### Material for the task:
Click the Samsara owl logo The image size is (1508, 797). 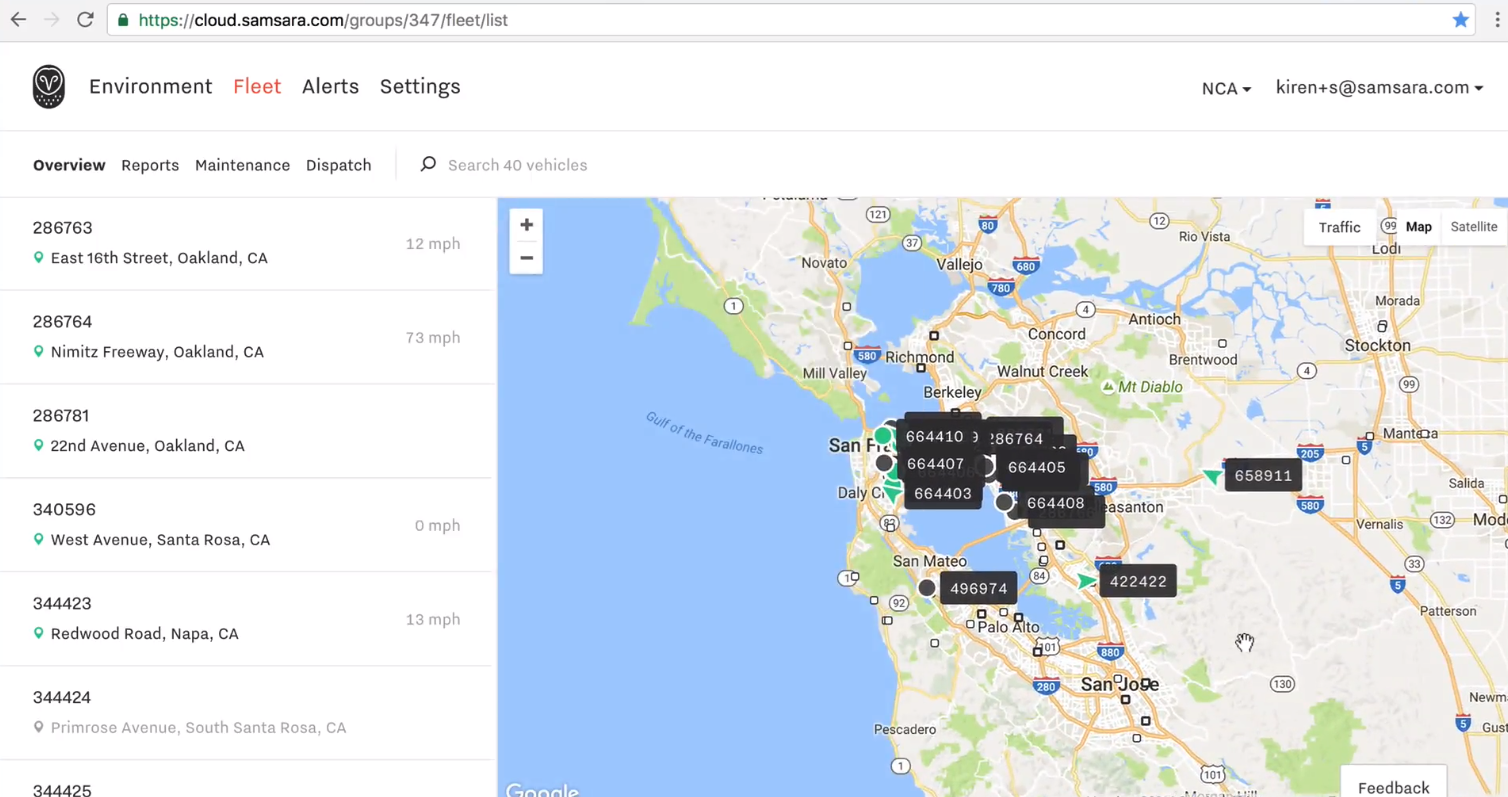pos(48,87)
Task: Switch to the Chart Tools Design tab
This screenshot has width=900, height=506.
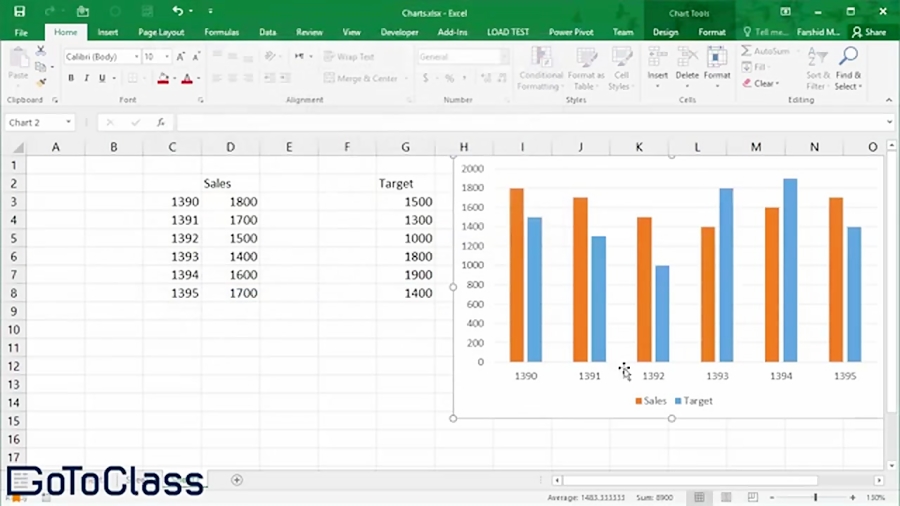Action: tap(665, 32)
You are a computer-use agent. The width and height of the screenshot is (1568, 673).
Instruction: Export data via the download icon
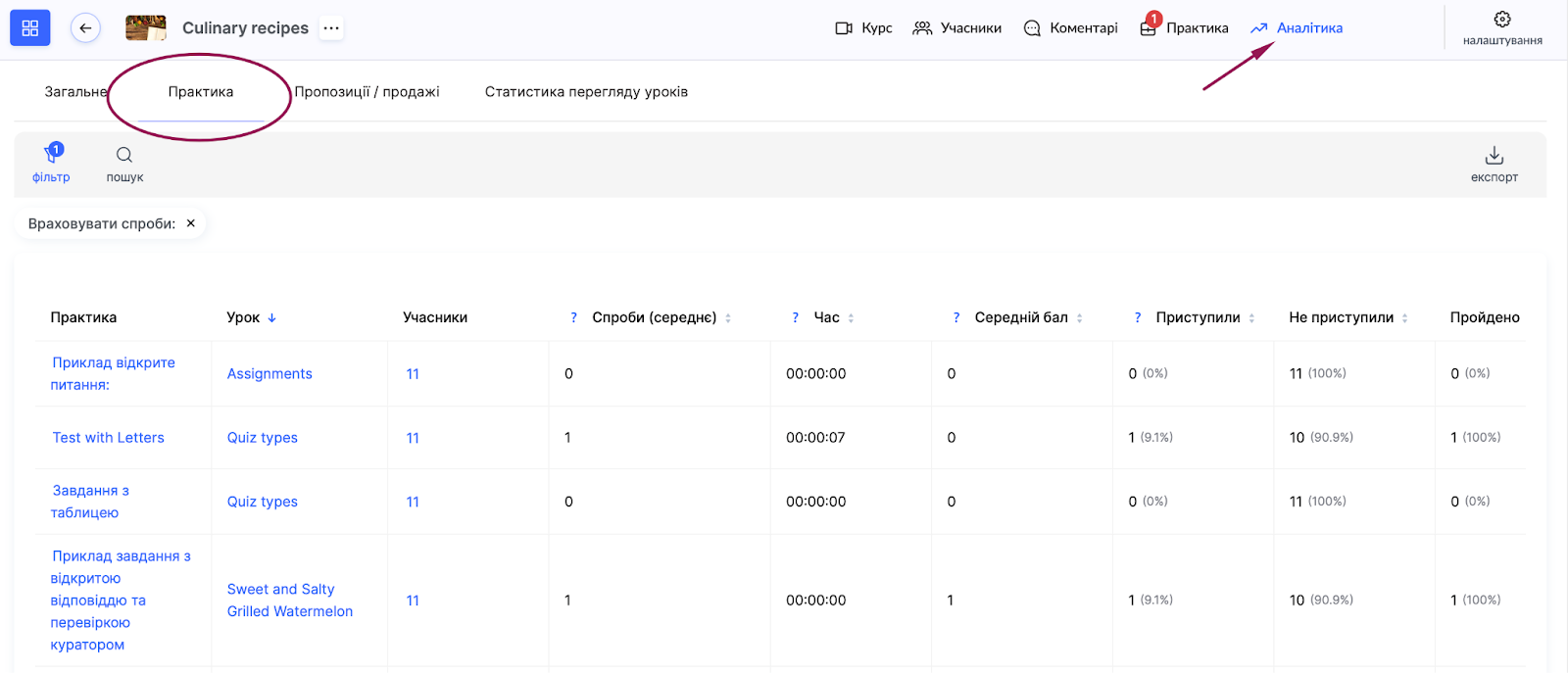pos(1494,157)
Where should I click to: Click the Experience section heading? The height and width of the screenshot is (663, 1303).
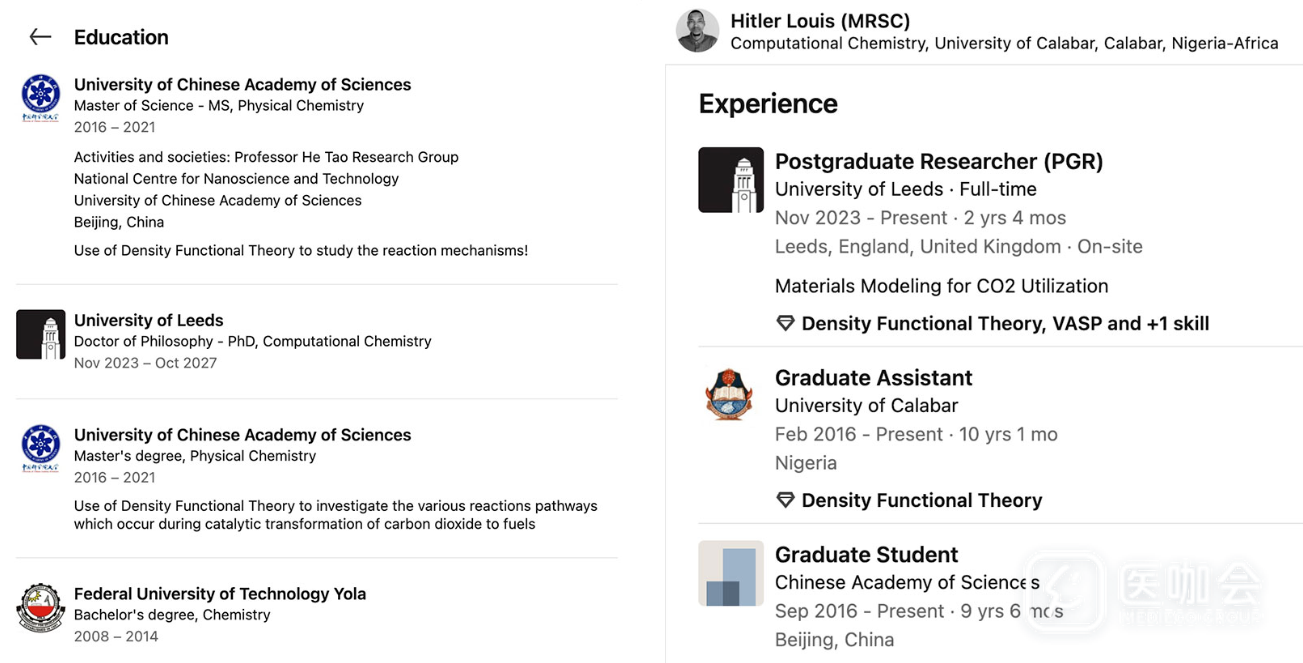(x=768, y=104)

### Action item:
Copy out the lines exactly as written, beginning with the one that contains "Instruction: Export data" and ending with the last line of the material; do not include pictures.

### Exercise answer:
Instruction: Export data via the download icon
pos(1494,157)
Where should I click to: Click the Experience section heading? The height and width of the screenshot is (663, 1303).
(x=768, y=104)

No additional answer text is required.